» Task item
Check each line of the data below for the word "Lentil", then extract the ones that have it.

Data under study below:

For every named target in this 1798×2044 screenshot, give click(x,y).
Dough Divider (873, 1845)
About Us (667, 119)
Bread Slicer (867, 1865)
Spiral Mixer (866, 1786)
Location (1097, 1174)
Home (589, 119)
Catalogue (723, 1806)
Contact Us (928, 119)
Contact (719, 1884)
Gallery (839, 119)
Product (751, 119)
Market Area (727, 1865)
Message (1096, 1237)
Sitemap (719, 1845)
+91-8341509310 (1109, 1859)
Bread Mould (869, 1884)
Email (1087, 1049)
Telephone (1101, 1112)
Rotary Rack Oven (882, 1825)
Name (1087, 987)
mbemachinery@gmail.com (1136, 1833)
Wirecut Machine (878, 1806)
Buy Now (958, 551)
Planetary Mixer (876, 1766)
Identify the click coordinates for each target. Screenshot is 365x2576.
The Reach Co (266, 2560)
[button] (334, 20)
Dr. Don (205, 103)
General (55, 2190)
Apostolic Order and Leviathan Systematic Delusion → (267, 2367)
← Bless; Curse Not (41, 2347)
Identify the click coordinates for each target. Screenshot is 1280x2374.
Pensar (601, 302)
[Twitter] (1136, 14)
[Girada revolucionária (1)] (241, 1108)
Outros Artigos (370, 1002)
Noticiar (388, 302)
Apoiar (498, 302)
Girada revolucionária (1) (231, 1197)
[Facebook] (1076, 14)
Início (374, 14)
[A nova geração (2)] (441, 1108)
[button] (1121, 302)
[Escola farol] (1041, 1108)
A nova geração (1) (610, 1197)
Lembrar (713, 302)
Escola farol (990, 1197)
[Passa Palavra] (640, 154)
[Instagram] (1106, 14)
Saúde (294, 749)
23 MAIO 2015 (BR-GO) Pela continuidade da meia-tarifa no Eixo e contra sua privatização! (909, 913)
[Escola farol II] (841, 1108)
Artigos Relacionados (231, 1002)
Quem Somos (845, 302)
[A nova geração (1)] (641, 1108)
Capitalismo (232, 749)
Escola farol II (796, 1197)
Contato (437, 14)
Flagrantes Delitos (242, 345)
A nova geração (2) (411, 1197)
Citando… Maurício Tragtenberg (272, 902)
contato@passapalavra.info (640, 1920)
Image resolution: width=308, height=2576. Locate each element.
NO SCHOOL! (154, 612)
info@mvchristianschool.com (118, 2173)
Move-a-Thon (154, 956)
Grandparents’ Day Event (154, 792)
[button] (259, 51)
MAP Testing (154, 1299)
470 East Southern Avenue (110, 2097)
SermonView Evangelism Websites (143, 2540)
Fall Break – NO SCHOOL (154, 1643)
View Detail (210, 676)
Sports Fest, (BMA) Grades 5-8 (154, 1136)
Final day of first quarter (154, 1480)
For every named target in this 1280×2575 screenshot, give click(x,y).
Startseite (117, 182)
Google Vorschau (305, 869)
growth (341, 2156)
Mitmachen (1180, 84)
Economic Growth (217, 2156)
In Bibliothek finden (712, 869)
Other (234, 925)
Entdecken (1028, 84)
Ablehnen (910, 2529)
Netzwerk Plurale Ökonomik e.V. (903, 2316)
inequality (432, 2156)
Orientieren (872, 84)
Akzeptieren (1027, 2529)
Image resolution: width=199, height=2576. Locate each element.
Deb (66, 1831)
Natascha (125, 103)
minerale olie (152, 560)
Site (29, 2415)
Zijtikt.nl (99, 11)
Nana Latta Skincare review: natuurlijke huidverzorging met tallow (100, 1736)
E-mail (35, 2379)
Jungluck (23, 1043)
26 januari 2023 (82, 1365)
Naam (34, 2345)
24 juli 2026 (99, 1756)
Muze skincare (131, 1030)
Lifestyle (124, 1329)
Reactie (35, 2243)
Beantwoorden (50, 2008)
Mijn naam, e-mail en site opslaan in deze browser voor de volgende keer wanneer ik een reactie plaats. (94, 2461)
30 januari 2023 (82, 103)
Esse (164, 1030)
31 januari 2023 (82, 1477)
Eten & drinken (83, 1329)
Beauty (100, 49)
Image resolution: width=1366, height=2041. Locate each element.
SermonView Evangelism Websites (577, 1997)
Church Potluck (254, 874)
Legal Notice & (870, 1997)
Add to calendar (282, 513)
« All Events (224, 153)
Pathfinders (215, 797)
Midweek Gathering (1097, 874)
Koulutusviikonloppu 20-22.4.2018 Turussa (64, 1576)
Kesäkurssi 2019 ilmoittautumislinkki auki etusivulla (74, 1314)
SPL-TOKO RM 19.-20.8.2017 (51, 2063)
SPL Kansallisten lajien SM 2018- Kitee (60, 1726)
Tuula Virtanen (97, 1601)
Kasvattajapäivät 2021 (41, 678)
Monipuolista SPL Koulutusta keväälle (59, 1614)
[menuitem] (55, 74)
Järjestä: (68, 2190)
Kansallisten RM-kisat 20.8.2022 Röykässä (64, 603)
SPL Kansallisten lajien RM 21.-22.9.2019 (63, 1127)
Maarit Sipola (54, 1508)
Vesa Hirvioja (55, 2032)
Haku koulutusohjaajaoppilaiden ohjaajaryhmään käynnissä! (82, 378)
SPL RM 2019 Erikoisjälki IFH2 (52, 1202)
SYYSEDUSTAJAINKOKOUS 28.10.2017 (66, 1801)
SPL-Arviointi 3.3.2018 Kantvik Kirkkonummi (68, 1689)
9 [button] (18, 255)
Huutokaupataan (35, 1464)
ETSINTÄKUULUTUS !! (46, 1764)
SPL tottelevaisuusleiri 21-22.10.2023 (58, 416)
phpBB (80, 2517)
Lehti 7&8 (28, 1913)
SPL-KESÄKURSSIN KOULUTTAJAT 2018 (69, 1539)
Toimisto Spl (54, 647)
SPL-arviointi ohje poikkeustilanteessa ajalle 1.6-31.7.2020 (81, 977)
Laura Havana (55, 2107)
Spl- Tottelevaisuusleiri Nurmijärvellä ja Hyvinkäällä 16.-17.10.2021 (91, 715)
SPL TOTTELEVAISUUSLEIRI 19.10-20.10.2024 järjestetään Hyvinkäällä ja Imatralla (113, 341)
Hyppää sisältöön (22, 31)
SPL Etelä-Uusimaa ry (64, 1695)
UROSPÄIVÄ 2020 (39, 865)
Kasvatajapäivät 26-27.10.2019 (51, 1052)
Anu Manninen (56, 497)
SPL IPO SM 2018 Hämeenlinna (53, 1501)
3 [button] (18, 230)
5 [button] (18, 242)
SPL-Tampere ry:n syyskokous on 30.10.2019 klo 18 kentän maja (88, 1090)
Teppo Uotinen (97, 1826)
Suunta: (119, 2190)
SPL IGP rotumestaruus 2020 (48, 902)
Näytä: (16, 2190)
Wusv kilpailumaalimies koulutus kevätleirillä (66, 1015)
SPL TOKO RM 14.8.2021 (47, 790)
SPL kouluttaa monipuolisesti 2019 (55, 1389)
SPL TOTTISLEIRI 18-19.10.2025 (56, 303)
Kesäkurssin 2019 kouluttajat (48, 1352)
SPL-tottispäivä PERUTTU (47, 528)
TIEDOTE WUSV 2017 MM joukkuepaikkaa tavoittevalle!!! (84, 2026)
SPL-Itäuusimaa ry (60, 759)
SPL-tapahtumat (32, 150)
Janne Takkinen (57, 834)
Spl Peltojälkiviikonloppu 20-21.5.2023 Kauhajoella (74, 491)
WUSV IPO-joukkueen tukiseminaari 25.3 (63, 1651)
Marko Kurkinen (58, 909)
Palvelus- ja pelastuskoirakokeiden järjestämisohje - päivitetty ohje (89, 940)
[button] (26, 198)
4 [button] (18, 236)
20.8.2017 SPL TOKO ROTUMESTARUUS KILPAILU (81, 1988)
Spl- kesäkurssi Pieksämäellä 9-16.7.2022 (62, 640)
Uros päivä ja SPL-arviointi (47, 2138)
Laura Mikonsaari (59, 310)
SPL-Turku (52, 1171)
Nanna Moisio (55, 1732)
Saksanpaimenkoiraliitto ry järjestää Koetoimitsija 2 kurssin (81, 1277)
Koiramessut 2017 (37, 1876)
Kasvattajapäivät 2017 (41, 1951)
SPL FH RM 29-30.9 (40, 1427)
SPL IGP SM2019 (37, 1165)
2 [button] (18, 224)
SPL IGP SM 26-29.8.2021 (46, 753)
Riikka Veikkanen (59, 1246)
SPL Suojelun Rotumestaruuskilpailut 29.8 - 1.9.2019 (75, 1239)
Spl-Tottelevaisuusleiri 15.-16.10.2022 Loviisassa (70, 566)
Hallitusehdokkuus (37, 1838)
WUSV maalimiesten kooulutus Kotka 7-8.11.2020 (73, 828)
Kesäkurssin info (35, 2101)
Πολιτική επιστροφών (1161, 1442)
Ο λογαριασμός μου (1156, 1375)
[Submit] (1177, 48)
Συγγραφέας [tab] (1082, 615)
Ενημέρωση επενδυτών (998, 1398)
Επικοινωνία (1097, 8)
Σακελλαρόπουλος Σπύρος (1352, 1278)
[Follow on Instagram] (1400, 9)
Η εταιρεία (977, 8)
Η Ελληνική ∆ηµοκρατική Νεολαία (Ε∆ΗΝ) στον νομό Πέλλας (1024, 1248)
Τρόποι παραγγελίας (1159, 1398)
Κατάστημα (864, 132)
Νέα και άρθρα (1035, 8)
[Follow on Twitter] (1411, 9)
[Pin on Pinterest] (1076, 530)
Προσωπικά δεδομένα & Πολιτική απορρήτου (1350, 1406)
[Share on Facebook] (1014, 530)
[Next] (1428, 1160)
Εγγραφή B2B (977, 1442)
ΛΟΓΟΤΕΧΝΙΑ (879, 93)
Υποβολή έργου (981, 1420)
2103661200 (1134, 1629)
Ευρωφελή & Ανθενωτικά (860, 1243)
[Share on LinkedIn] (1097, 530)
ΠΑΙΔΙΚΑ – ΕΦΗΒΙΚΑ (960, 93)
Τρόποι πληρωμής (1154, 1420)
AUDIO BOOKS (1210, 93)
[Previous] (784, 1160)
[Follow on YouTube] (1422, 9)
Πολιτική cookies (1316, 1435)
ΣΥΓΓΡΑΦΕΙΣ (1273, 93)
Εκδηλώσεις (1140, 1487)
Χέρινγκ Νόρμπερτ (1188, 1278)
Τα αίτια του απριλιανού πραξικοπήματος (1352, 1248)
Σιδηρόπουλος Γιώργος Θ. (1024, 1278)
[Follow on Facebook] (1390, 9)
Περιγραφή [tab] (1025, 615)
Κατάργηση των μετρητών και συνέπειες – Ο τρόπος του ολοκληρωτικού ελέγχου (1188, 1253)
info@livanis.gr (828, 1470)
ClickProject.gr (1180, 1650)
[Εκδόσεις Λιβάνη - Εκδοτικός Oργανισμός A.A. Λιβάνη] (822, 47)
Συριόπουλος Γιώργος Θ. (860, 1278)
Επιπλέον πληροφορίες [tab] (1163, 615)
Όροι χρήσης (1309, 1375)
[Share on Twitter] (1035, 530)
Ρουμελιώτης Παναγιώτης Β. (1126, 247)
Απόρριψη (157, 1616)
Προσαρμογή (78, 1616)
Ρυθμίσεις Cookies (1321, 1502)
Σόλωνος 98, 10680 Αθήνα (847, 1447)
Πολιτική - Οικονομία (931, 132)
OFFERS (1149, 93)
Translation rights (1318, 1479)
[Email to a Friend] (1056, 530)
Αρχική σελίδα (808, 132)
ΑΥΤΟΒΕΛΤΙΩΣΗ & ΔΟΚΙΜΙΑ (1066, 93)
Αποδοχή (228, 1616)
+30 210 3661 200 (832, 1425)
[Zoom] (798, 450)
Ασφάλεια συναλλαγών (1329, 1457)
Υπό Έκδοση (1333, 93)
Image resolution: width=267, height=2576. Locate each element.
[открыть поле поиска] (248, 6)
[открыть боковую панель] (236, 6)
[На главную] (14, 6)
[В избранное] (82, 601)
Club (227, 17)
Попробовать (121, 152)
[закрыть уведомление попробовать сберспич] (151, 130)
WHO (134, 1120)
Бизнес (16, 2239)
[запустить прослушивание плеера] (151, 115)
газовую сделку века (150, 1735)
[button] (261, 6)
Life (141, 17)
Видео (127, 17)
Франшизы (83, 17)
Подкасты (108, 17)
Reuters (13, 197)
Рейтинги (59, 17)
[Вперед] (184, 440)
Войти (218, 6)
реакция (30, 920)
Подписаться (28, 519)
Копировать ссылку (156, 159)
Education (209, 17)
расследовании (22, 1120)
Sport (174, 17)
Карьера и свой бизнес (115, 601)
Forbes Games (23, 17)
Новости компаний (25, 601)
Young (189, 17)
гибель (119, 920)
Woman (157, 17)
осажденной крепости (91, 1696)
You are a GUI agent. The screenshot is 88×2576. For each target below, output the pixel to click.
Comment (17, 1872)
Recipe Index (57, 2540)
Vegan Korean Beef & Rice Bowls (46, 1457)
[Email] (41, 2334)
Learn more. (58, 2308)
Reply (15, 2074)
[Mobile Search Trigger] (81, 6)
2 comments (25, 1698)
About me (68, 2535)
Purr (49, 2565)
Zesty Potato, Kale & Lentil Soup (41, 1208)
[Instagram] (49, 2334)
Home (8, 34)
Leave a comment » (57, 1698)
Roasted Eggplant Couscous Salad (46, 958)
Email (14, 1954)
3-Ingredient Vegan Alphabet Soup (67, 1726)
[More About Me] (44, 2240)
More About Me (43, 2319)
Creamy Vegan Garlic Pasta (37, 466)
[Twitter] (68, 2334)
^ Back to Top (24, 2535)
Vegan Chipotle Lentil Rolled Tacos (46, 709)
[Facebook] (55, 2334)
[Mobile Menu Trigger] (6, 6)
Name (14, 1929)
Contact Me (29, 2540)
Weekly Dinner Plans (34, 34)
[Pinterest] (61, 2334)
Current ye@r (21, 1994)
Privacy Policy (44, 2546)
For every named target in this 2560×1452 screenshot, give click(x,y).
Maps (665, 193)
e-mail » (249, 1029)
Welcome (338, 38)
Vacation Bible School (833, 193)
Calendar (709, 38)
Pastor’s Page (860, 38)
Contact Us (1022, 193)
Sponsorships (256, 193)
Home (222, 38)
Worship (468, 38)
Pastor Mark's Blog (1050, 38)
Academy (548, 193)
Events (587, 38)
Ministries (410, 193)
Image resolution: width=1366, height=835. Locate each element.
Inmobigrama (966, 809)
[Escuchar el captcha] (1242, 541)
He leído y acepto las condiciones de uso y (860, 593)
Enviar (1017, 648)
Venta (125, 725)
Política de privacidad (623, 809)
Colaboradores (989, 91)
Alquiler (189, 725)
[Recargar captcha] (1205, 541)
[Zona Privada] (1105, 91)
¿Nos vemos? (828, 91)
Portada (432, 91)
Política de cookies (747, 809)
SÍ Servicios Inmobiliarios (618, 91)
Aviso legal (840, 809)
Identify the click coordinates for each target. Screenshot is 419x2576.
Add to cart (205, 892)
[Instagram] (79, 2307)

End of Data under study.

» Written solution
Zesty Potato, Kale & Lentil Soup (41, 1208)
Vegan Chipotle Lentil Rolled Tacos (46, 709)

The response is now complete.